I don’t know what the 4th floor was used for in the hospital, but as soon as I moved up there I began to see a few spirit regulars. One in particular was a young African American woman in her early 20s standing to the far left of the sinks. She was dressed in a very simple peach colored shift with a tiny hat the same color. She wore white gloves and clutched a white pocketbook tightly in both hands in front of her. Her gaze was toward the floor, and she didn’t seem happy. She was not interested in talking with me but she did let me know that she was not a patient at the hospital. She had been a guest visiting someone who had died there. The understanding that her loved one was no longer in the building did not occur to her, but she was afraid to be released. I did not coerce her and went on my way. I saw her several times, always in that same spot, and we would greet each other amicably.

One afternoon I was sitting at my desk when I felt her come into the office. Her mood had brightened considerably and she wanted to be released. She passed easily on to Spirit when another soul came. I held the space for that one to move through, when more continued to come. I sat for maybe 15 minutes as spirits moved through.
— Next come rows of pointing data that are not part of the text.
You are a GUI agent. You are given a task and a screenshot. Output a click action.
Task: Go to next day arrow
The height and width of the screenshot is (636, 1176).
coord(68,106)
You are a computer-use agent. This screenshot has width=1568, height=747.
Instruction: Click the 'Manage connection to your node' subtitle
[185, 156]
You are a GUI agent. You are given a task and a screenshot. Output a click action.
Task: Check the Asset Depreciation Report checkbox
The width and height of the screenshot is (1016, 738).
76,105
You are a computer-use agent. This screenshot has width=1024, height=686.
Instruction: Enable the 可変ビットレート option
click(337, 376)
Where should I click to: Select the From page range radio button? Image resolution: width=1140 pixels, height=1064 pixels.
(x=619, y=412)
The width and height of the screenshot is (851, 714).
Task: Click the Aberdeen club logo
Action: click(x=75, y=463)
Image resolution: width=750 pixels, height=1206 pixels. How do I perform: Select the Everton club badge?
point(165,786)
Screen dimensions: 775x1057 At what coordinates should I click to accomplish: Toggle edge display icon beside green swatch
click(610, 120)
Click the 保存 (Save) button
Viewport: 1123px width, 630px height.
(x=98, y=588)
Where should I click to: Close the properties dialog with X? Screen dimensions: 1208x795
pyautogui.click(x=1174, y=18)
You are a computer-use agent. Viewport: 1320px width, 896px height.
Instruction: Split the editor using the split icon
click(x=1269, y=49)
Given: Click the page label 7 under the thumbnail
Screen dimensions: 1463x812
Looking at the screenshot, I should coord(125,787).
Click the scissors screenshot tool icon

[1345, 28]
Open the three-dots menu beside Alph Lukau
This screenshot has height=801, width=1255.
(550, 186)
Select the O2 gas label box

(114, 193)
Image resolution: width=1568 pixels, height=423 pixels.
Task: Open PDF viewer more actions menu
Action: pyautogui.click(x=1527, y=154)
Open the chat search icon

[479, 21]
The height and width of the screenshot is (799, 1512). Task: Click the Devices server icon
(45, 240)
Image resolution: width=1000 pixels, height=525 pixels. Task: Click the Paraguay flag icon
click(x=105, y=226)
However, even with all the movement I observed something unusual. There were hundreds of them observing the parade of souls, some even venturing to come up very close to my face, as if I was an oddity to them. In that session I felt that these were not all souls of those who had affiliation with the hospital. In fact, some of the souls I was sensing had never been human at all. Some had never even been in form, but were discarnate wafting entities. When I closed my eyes and visualized the complex from above it appeared as a vast vortex extending deep into the ground with thousands of souls meandering in it. It felt like a stagnant thinner area in the veil, when it should have been a free-flowing Grand Central Station of souls, easily sliding Here and There. Despite the number of souls I sensed in the space, those seeking to pass through had dwindled. Many were lingering just to watch.

Having spirits converge at a focal point then not facilitating some kind of release for them isn’t the smartest idea, but it’s also futile to try to force one to move on when it doesn’t want to, let alone to try to force hundreds. Yet I felt that this stagnancy was happening for a reason and I needed to honor it even if I did not understand it. I had my guides call on the guardians of the land there, to create the safest most supportive atmosphere possible for all souls inhabiting the space—living or discarnate. I figured if I couldn’t move them through the default was to make the veil there comfortable for us all. I checked on the situation fairly regularly, though, holding brief sessions to release those who were ready.

That was more than two years ago, now, and I continue to work with the space. No matter how many sessions I hold, souls never stop coming to pass through my openings for them. I have come to regard the complex as a haven for souls who indeed have endured some sort of trauma, even if that trauma merely was not passing peacefully into What Comes After. I’ve also concluded that there is something about the land itself that attracts all of these souls. What was built on it in modern times as place to care for others was merely focusing the land’s innate power to do just that. Perhaps with time and attention the land will give up more of its mysteries.